— Gestellte Aufgabe 1 —
Prüfen Sie anhand des Textes über Linda Teuteberg, ob die Aussagen (a), (b) und (c) zutreffen. Antworten Sie jeweils mit Ja oder Nein, und zitieren Sie die entscheidenden Worte des Textes wörtlich.
(a) Die 18 Frauen der Fraktion treffen sich einmal im Monat.
(b) Im Fraktionsvorstand sitzen mehrere Frauen.
(c) Teuteberg legt in ihren Reden Pausen für den Applaus ein.
— Gestellte Aufgabe 2 —
Schreiben Sie aus dem Text über Linda Teuteberg die Stelle von „Im Bundestag ist“ bis „noch einiges zu.“ wortgetreu ab.

— Lesetext —
____

Im Bundestag ist für Teuteberg nun ein neues Kapitel angebrochen. Zwar sind hier auch nur ein Viertel aller Abgeordneten weiblich, im Fraktionsvorstand sitzt nur eine einzige Frau. Doch wichtige Ausschussvorsitze sind an Frauen gegangen und auch Teutebergs Rolle als Obfrau im Innenausschuss ist ein Signal. „Die Zeiten haben sich auch in der FDP geändert. Die Herren, die früher die Partei vertraten, hatten noch ein anderes Frauenbild als heutige Spitzenliberale“, sagt Teutebergs Fraktionskollegin Marie-Agnes Strack-Zimmermann. Es sei jetzt eine Sensibilität dafür da, fähige Frauen auch sichtbar zu machen. Sie schwärmt, Teuteberg sei „nicht nur sympathisch, sondern auch blitzgescheit, sehr analytisch und unaufgeregt“. Sie traue ihr in Zukunft noch einiges zu.

In der Fraktion vernetzen sich die 18 Frauen, treffen sich einmal im Monat, sprechen ihre Themen ab und schauen, wo sie sich gegenseitig unterstützen können. Die Partei hat eine Arbeitsgruppe eingerichtet, die herausfinden soll, wie die FDP attraktiver für weibliche Wähler werden kann. Auch Teuteberg ist Mitglied. Fraktions- und Parteichef Christian Lindner weiß, was er an ihr hat.

Neben der Migrationspolitik macht sie schon länger die Debattenkultur zu ihrem Thema. Sie sieht es als ihre Aufgabe, liberal gesinnten Ostdeutschen eine Stimme zu geben. Und wenn bald auf Initiative der FDP über ein Einwanderungsgesetz debattiert wird, wird wohl auch wieder Linda Teuteberg am Rednerpult stehen. Sie hat dann trotz ihres steten Lächelns etwas sehr Ernsthaftes. Manch andere lassen bei ihren Reden im Bundestag Pausen für die Fraktionskollegen zum Klatschen. Teuteberg redet einfach weiter, wenn die FDP-Abgeordneten zum Applaus ansetzen. Es wirkt, als wolle sie von den wenigen Redeminuten nichts verschwenden.

____

— Datenauszüge —

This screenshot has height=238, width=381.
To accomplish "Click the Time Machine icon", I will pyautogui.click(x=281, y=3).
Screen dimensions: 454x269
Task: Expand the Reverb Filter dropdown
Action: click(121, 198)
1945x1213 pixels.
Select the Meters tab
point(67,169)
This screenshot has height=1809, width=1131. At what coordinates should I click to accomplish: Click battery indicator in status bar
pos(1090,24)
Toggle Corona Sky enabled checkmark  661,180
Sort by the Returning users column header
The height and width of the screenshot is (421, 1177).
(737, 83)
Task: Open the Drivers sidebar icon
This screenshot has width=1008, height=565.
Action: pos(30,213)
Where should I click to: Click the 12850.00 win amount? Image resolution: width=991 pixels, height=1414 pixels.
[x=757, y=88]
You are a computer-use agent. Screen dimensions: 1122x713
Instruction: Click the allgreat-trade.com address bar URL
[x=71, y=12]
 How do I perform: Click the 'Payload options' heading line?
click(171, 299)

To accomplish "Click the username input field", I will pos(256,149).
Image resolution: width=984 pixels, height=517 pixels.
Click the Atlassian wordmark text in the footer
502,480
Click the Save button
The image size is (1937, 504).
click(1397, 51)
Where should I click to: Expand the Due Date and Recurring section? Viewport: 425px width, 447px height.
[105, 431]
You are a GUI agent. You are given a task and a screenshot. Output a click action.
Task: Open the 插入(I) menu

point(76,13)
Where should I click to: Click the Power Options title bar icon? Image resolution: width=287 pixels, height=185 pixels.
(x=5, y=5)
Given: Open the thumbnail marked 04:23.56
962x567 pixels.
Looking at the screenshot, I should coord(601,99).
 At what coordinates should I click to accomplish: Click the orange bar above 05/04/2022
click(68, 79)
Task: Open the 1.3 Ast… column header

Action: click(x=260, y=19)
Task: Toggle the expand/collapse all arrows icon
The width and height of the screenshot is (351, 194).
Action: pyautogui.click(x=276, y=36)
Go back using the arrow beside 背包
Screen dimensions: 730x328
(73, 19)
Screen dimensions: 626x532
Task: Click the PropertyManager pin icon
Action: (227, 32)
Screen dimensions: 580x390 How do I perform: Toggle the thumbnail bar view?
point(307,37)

____

— Schriftliche Antwort 1 —
(a) Ja: „In der Fraktion vernetzen sich die 18 Frauen, treffen sich einmal im Monat“
(b) Nein: „im Fraktionsvorstand sitzt nur eine einzige Frau“
(c) Nein: „Teuteberg redet einfach weiter, wenn die FDP-Abgeordneten zum Applaus ansetzen.“

— Schriftliche Antwort 2 —
Im Bundestag ist für Teuteberg nun ein neues Kapitel angebrochen. Zwar sind hier auch nur ein Viertel aller Abgeordneten weiblich, im Fraktionsvorstand sitzt nur eine einzige Frau. Doch wichtige Ausschussvorsitze sind an Frauen gegangen und auch Teutebergs Rolle als Obfrau im Innenausschuss ist ein Signal. „Die Zeiten haben sich auch in der FDP geändert. Die Herren, die früher die Partei vertraten, hatten noch ein anderes Frauenbild als heutige Spitzenliberale“, sagt Teutebergs Fraktionskollegin Marie-Agnes Strack-Zimmermann. Es sei jetzt eine Sensibilität dafür da, fähige Frauen auch sichtbar zu machen. Sie schwärmt, Teuteberg sei „nicht nur sympathisch, sondern auch blitzgescheit, sehr analytisch und unaufgeregt“. Sie traue ihr in Zukunft noch einiges zu.